How did The Coalition, a political satire so preposterous it's beyond parody, ever get commissioned?
Season two starts next week and promises a new brazenness to take the breath away
Parliament returns next week. Season Two of The Coalition, the best political satire currently on TV. Most of it is scripted. Yet it has a very "real", improvised feel. You almost believe these preposterous characters could theoretically exist.
A prime minister as sleek as a human aubergine, tetchily returning from holiday after holiday to rail against a "culture of entitlement". This is the bloke, remember, who promised an end to Punch and Judy politics.
Does Cameron ever watch playbacks of Prime Minister's Questions? The whole nation is subconsciously expecting a backbench question from a crocodile, or a string of sausages. Although a string of sausages actually has more spine than government backbenchers.
And Clegg. Clegg. A deputy prime minister so pompous and irrelevant he might as well be a Twitter account. Putting the word "sigh" in asterisks. Blaming his lack of followers on the haterz and the cynicz.
Has a cast of extras ever been so cruelly treated as the Lib Dems? Once-optimistic party members – students, psych-folk fans, chiropractors and so on – now hold the coats while their Bullingdon scuttler overlords kick the welfare state to death, steal all its money and glide away, cackling, on monogrammed Segways to play whiff-whaff. What's for supper, Gids? "Panda tartare and some very expensive Colombian dessert …"

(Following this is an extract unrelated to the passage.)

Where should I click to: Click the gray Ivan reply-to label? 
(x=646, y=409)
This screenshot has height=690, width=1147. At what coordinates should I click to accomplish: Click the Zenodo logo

Still, thank God for an effective leader of the opposition. Oh wait. Ed Miliband. OK, they wanted a clean break, understandable after 13 years of the lying shit Blair and the clanking bollock Brown.
But Ed Miliband? Maybe it's a reflection of how the character of Labour has changed in two generations. Their benches used to be stuffed with union guys. Hairy-arsed sons of toil. Look at the shower they've got now. PR chancers. Journalists. Lawyers.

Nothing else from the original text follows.